Too often, Program Management Office (PMO) leaders create future-state visions and roadmaps without an MVP (minimum viable product). They are so focused on Project Portfolio Management (PPM) capabilities they hope to attain in months or years that they lose sight of near-term opportunities to bring immediate value.
These opportunities are considered Quick Wins and can often be realized with relatively minimal effort. This does not mean there is no value for a roadmap. A roadmap is critical to driving the future direction for PPM capability maturity within your organization. But by looking across your PPM capability stack you should consider short-term, mid-term, and long-term time horizons.
So, what are some of the benefits of implementing Quick Wins?

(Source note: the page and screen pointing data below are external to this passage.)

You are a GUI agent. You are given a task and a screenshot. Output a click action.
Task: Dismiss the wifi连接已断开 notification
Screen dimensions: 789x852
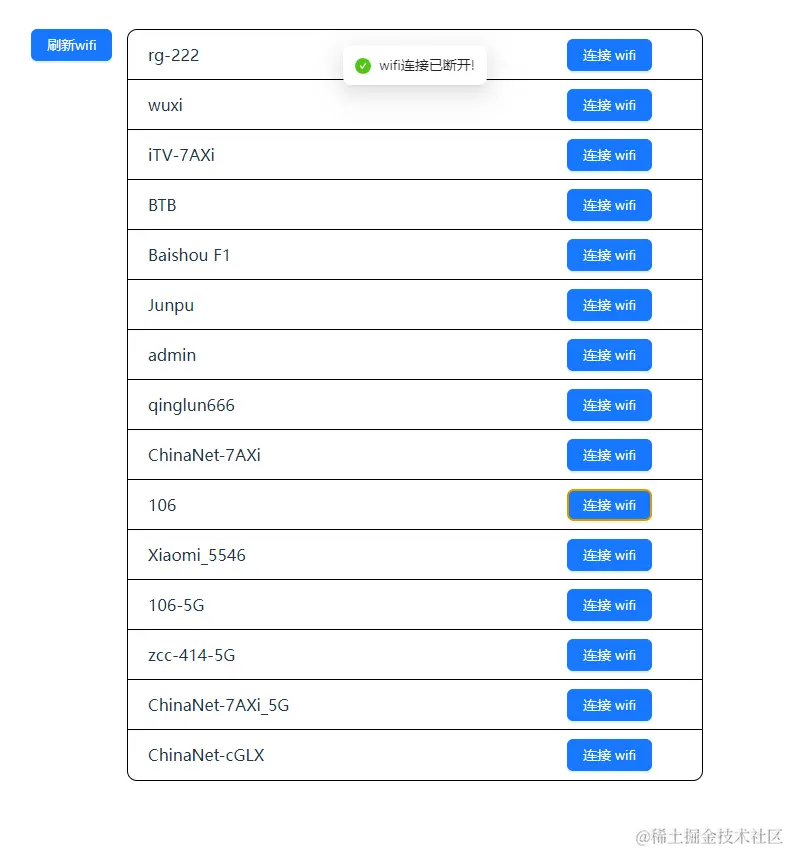click(x=415, y=65)
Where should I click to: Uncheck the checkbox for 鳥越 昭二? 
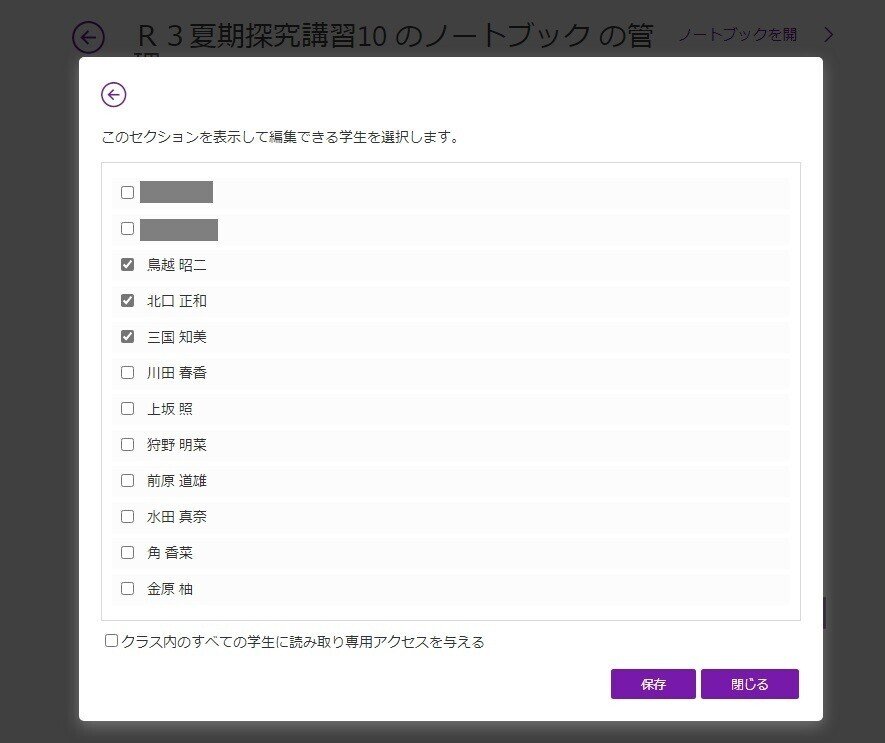point(127,264)
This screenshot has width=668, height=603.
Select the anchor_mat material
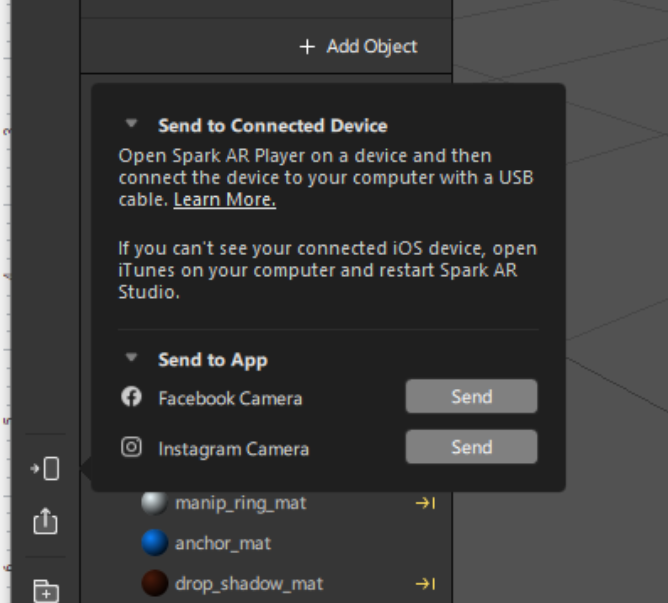point(223,543)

Here are some examples:
- Increased schedule predictability and visibility into possible delays
- Tighter control of scope and improved expectations management with customers
- Improved project financial reporting for increased burn rate, forecast transparency, and spend optimization
- Increased consistency of delivery and trust-building with customers
- Better awareness of resource needs and improved runway for staffing decisions
- Centralized decision-making & communication of schedule, cost, and scope changes, along with rationale and approval for resource onboarding/off-boarding
- Accelerated risk mitigation to minimize firefighting numerous issues later in the project
- Higher level of customer stakeholder engagement & alignment, and improved business readiness through early implementation of formal OCM practices
- Reduction and simplification of project administration with shift of PM responsibility to proactive planning, course plotting & recalibration, and project leadership
A simplistic approach that includes dynamic workshops to evaluate PPM pain points, challenges, and opportunities along with the Art of the Possible can help determine what the Quick Wins are compared to capabilities that should be added to the roadmap for future development.

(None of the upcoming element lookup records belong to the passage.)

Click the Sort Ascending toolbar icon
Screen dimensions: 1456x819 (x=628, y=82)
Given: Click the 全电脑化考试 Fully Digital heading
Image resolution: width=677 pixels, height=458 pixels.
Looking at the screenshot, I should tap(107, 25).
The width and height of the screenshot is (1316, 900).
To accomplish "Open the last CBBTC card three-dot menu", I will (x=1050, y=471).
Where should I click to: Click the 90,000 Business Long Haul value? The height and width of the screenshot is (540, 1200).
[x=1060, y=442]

Let us look at an example. We will focus on Scheduling, a fundamental PPM capability. Suppose during a dynamic workshop the following challenges, pain points, and opportunities are uncovered:
- The only complete end-to-end project timelines that exist are in the high-level business plan
- Schedules are not resource-loaded
- Tasks in schedule are extremely high level (some activities are 3-4 weeks long, making it challenging to measure progress)
- Detail is being managed in separate tracking tools
- No clear ownership between work stream leads and program managers
- Status meetings are via email or ad hoc calls
- No clear process for schedule forecasting, variance analysis, or “path to green” tactics
- Not all schedule delays and changes are centralized with the program manager
Now, through further discussions about the Art of the Possible, the following suggestions are made for improvement:
- Develop end-to-end schedules across all program phases using consistent industry-standard tools
- Schedules may be rolling plans, with high-level activities and key milestones for work that still require detail definition
- Decompose high-level tasks in into smaller actionable activities (less than 10 days in duration)
- Conduct dependency analysis and develop critical path
- Baseline schedules and employ performance indicators to monitor variance
- Flag key milestones and activities to be reported and setup quick view for convenient status updates
- Track schedule using actual and forecast completion dates (rather than % complete)
- Centralize schedule decisions and communication with the program manager
While the above improvement suggestions could be the right future-state vision, some of these could take considerable time to fully adopt. Therefore, putting a near-term lens on these capabilities should help implement immediate value. Here are some Quick Win examples:
- Adopt a consistent scheduling tool and roll out just-in-time training
- Apply consistent schedule templates and KPIs to begin measuring apples-to-apples
- Provide a schedule coach and evaluate schedules for missing, incomplete, or erroneous schedule logic (e.g., missing dependencies, unnecessary constraints, etc.)
- Introduce schedule buffer and baseline projects
Improvements that are expected to take longer than your near-term time horizon (usually 6-12 weeks) should be added to your PPM capability roadmap. Quick Wins should be planned and worked on immediately with the MVP approach. In other words, seek progress not perfection. You can build on progress and quickly develop needed momentum.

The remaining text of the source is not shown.